→ Stated exercise
Render the material from the line with "Open the hamburger menu in bottom bar" up to and including the line with "(x=708, y=1665)" as a Markdown table with the columns Row and Line, numbering each row and skipping blank lines. Leave the pictures out of the table.

→ Record list
* begin *

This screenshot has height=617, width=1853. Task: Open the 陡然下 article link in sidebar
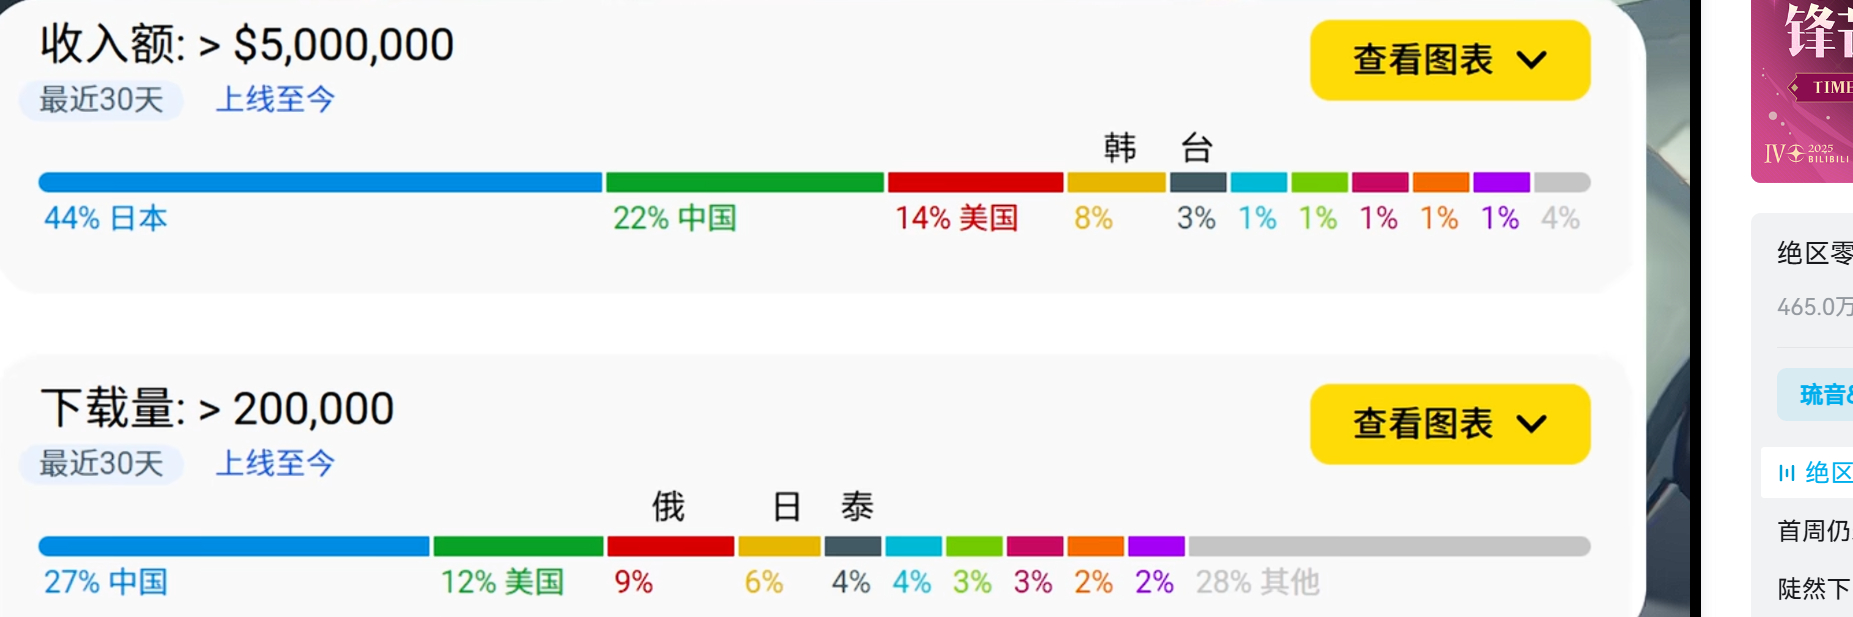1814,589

* end *
* begin *

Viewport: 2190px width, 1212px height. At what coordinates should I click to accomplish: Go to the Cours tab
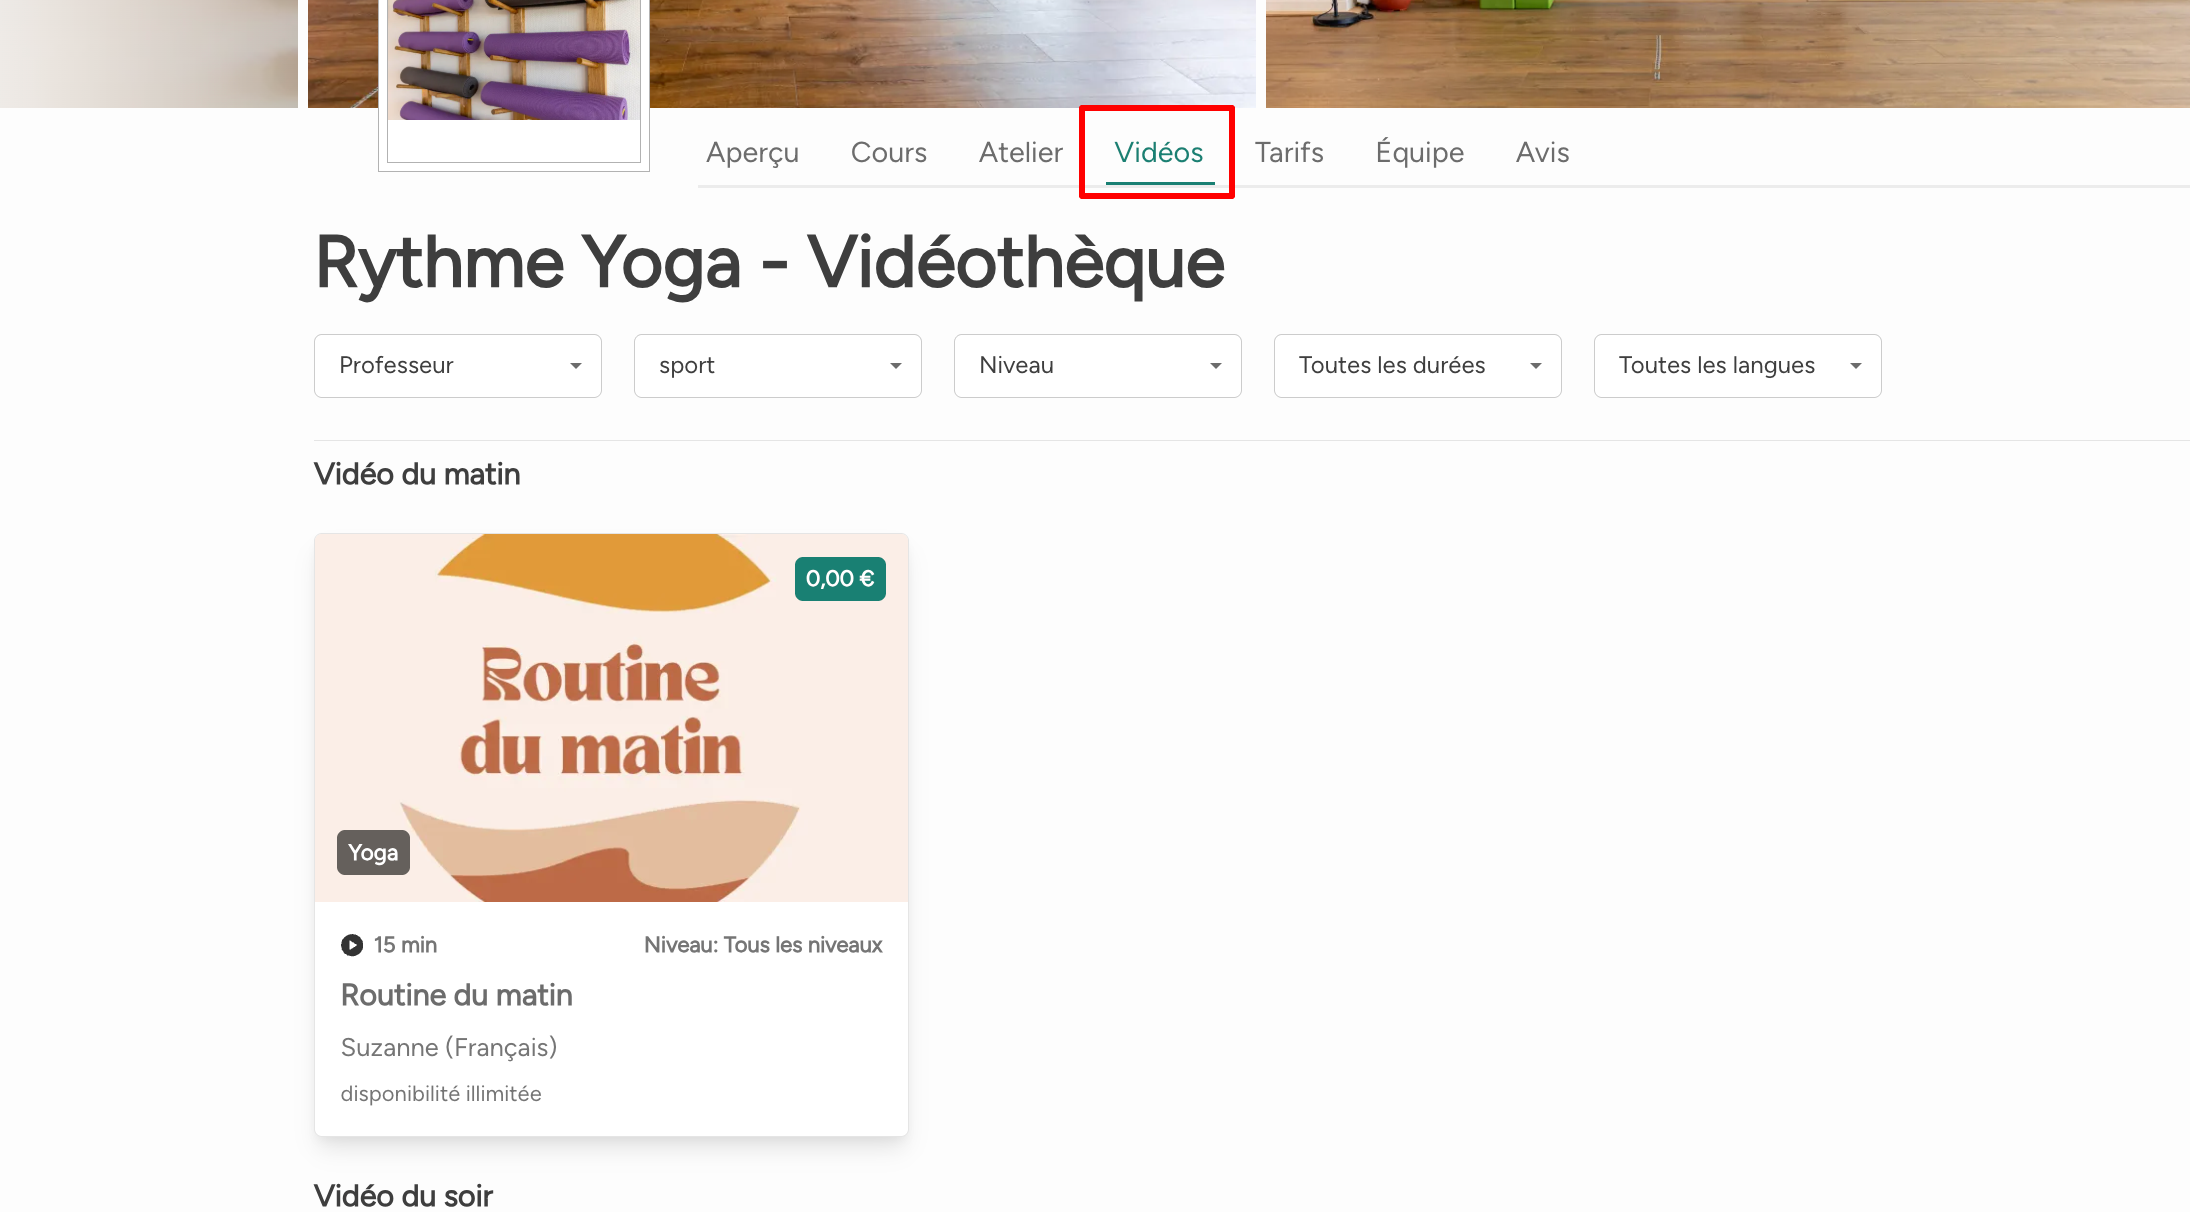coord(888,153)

* end *
* begin *

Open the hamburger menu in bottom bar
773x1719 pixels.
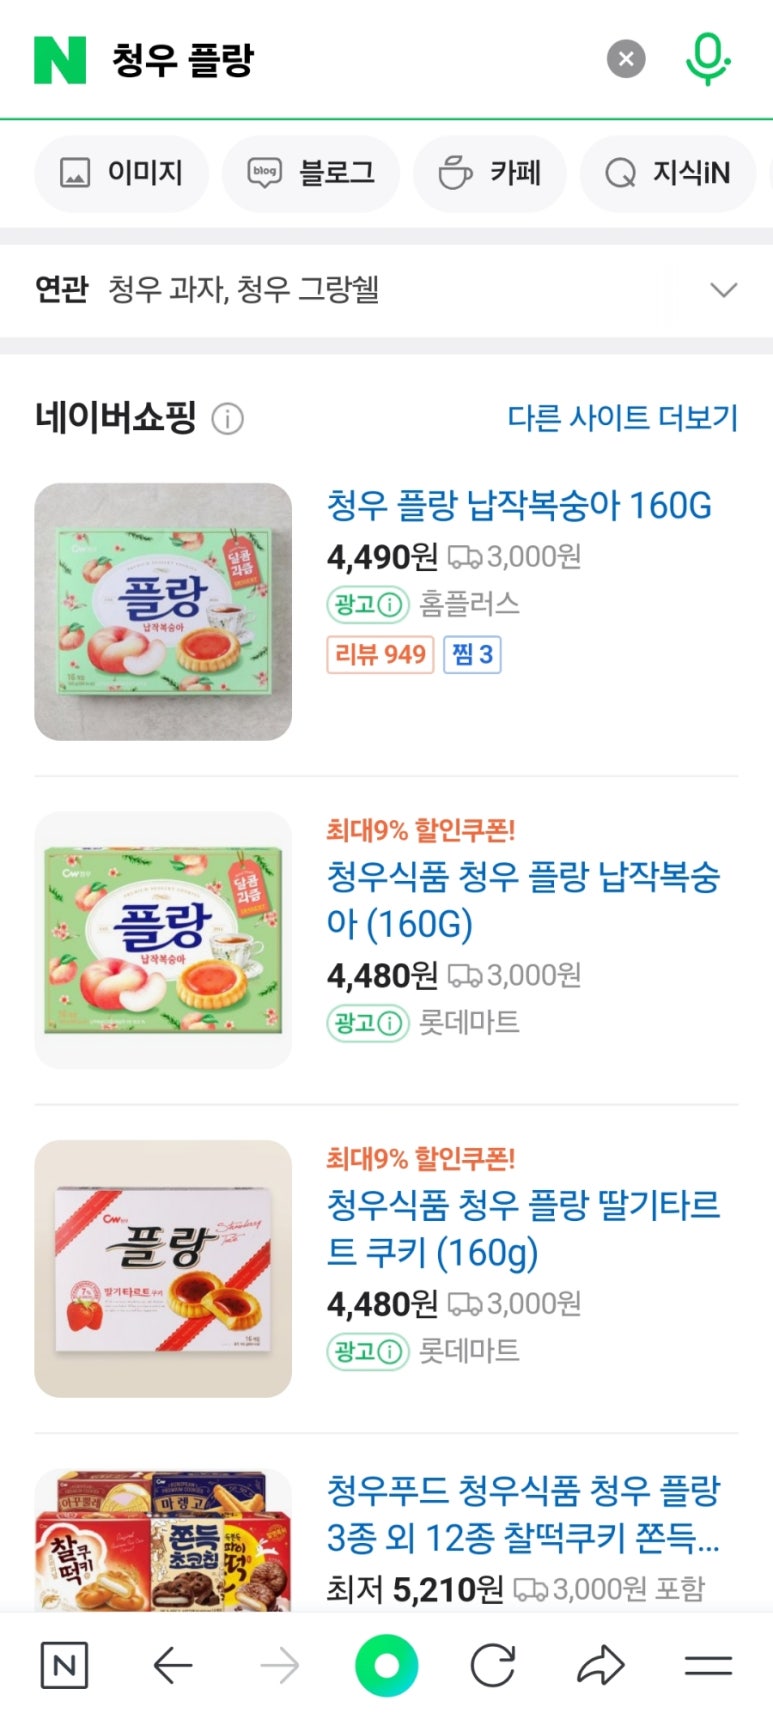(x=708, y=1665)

* end *

→ Solution for this task
| Row | Line |
|---|---|
| 1 | Open the hamburger menu in bottom bar |
| 2 | 773x1719 pixels. |
| 3 | (x=708, y=1665) |